Wednesday, October 17, 2007

legislature's own auditors say schools lack oversight

In the wake of Federal and State embezzlement charges against officials in Davis and Weber Counties' School Districts, Utah's legislature wisely (lap that up because I won't use those words again in a while) asked the Office of the Utah Legislative Auditor General to audit and report on all school districts' controls to prevent such crimes in the future. For Davis County, the Auditor General's report found
  • Inadequate separation of duties

  • Centralized order and delivery for Title I purchases

  • Inadequate approval and review of vendors

[...]
We are also concerned that important monitoring controls at Davis were ineffective or not implemented.
These problems are similar to that of D.C.'s voucher school program and to what is a lack of oversight built into Utah's voucher bill.

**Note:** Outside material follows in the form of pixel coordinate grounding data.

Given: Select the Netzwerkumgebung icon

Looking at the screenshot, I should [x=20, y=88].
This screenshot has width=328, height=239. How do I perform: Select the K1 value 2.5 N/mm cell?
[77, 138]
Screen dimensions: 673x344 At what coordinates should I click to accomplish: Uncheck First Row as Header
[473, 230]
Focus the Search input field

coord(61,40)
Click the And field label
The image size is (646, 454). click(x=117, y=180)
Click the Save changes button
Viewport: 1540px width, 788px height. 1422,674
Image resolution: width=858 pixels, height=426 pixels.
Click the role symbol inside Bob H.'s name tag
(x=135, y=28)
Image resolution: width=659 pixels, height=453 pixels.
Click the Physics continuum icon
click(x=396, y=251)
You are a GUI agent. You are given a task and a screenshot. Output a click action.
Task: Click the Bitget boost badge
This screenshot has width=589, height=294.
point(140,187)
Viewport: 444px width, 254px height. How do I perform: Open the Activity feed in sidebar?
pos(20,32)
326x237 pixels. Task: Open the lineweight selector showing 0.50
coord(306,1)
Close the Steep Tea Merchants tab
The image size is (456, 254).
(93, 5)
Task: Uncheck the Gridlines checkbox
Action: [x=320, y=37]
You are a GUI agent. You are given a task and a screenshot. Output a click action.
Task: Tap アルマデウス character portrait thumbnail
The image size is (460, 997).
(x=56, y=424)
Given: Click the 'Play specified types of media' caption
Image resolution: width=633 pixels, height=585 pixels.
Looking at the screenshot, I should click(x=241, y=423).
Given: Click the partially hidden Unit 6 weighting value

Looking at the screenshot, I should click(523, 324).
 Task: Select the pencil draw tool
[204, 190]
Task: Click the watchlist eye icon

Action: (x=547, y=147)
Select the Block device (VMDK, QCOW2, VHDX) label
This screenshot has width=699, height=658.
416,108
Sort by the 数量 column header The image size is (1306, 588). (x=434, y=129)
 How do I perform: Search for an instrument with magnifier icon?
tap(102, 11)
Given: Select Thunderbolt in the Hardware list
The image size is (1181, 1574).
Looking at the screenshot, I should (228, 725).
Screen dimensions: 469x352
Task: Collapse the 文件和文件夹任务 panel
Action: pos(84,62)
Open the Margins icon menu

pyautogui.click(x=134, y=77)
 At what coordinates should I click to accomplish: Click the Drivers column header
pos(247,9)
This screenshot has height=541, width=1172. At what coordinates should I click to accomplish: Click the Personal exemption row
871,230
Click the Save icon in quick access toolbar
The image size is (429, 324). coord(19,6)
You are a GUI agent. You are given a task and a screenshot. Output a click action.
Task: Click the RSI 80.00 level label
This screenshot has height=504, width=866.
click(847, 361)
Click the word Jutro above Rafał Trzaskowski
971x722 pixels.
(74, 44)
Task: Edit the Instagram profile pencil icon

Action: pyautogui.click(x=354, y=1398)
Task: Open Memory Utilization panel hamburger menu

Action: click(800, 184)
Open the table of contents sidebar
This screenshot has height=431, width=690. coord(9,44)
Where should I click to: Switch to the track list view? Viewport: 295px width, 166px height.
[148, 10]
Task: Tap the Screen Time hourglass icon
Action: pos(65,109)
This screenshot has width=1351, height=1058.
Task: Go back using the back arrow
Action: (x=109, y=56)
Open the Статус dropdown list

Now, to be fair, the Auditor General's report also says that Davis and Weber's problems are getting fixed (at least partially) and that they have problems worse than other Utah school districts. But when school district officials are siphoning off millions of dollars for personal use, that is hard to top.

2 comments:

Jesse Harris said...

It also makes public school administrators that much more difficult to trust. It seems they're the real problem in our public school system.

Unknown said...

Let's assume for a minute that administrators are the problem. How are vouchers going to solve that problem? Private school administrators might be as bad or worse, and with basically no oversight, there will be temptation to dip into that voucher money for personal gain.